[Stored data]

>>>>

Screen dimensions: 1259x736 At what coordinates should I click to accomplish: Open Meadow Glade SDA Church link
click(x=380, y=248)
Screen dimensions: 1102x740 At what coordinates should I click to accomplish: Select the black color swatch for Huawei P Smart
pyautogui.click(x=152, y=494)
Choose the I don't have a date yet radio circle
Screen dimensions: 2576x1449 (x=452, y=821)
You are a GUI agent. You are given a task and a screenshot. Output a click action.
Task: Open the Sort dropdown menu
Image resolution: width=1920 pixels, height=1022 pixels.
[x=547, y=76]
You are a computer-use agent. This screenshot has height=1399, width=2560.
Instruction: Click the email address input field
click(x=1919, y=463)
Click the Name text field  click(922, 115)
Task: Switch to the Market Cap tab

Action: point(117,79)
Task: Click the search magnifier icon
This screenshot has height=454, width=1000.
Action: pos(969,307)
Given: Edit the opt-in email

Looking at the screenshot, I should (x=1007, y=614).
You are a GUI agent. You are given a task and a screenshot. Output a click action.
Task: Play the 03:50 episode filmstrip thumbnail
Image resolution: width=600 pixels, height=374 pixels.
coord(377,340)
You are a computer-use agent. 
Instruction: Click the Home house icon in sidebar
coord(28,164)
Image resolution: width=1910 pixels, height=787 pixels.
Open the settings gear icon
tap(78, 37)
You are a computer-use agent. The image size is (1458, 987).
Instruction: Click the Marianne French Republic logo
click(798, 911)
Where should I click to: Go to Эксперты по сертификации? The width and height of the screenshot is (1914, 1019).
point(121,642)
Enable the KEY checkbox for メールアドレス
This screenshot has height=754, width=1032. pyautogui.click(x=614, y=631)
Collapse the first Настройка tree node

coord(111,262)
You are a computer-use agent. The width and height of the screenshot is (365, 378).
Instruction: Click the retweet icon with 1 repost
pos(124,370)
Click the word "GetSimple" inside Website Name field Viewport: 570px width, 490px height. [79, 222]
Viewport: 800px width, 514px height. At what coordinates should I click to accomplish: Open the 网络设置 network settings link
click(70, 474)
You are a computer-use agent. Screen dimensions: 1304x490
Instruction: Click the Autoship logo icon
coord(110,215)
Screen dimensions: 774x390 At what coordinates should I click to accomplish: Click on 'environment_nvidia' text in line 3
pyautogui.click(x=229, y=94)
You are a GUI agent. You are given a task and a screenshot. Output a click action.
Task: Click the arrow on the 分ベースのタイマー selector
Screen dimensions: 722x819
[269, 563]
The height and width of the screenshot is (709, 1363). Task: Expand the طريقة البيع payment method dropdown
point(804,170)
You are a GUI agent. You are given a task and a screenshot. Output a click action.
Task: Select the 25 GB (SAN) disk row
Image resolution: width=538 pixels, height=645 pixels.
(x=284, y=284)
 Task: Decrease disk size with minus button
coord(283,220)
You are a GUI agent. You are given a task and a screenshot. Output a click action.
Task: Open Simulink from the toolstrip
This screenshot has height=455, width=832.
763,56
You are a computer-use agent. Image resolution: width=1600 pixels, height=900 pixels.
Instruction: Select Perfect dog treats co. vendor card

<<<<

» **Brief**
Copy every record above exactly as it appears.

» **Exercise output**
Screen dimensions: 1259x736 At what coordinates should I click to accomplish: Open Meadow Glade SDA Church link
click(x=380, y=248)
Screen dimensions: 1102x740 At what coordinates should I click to accomplish: Select the black color swatch for Huawei P Smart
pyautogui.click(x=152, y=494)
Choose the I don't have a date yet radio circle
Screen dimensions: 2576x1449 (x=452, y=821)
You are a GUI agent. You are given a task and a screenshot. Output a click action.
Task: Open the Sort dropdown menu
Image resolution: width=1920 pixels, height=1022 pixels.
[x=547, y=76]
You are a computer-use agent. This screenshot has height=1399, width=2560.
Instruction: Click the email address input field
click(x=1919, y=463)
Click the Name text field  click(922, 115)
Task: Switch to the Market Cap tab

Action: point(117,79)
Task: Click the search magnifier icon
This screenshot has height=454, width=1000.
Action: pos(969,307)
Given: Edit the opt-in email

Looking at the screenshot, I should (x=1007, y=614).
You are a GUI agent. You are given a task and a screenshot. Output a click action.
Task: Play the 03:50 episode filmstrip thumbnail
Image resolution: width=600 pixels, height=374 pixels.
coord(377,340)
You are a computer-use agent. 
Instruction: Click the Home house icon in sidebar
coord(28,164)
Image resolution: width=1910 pixels, height=787 pixels.
Open the settings gear icon
tap(78, 37)
You are a computer-use agent. The image size is (1458, 987).
Instruction: Click the Marianne French Republic logo
click(798, 911)
Where should I click to: Go to Эксперты по сертификации? The width and height of the screenshot is (1914, 1019).
point(121,642)
Enable the KEY checkbox for メールアドレス
This screenshot has height=754, width=1032. pyautogui.click(x=614, y=631)
Collapse the first Настройка tree node

coord(111,262)
You are a computer-use agent. The width and height of the screenshot is (365, 378).
Instruction: Click the retweet icon with 1 repost
pos(124,370)
Click the word "GetSimple" inside Website Name field Viewport: 570px width, 490px height. [79, 222]
Viewport: 800px width, 514px height. At what coordinates should I click to accomplish: Open the 网络设置 network settings link
click(70, 474)
You are a computer-use agent. Screen dimensions: 1304x490
Instruction: Click the Autoship logo icon
coord(110,215)
Screen dimensions: 774x390 At what coordinates should I click to accomplish: Click on 'environment_nvidia' text in line 3
pyautogui.click(x=229, y=94)
You are a GUI agent. You are given a task and a screenshot. Output a click action.
Task: Click the arrow on the 分ベースのタイマー selector
Screen dimensions: 722x819
[269, 563]
The height and width of the screenshot is (709, 1363). Task: Expand the طريقة البيع payment method dropdown
point(804,170)
You are a GUI agent. You are given a task and a screenshot. Output a click action.
Task: Select the 25 GB (SAN) disk row
Image resolution: width=538 pixels, height=645 pixels.
(x=284, y=284)
 Task: Decrease disk size with minus button
coord(283,220)
You are a GUI agent. You are given a task and a screenshot. Output a click action.
Task: Open Simulink from the toolstrip
This screenshot has height=455, width=832.
763,56
You are a computer-use agent. Image resolution: width=1600 pixels, height=900 pixels.
Instruction: Select Perfect dog treats co. vendor card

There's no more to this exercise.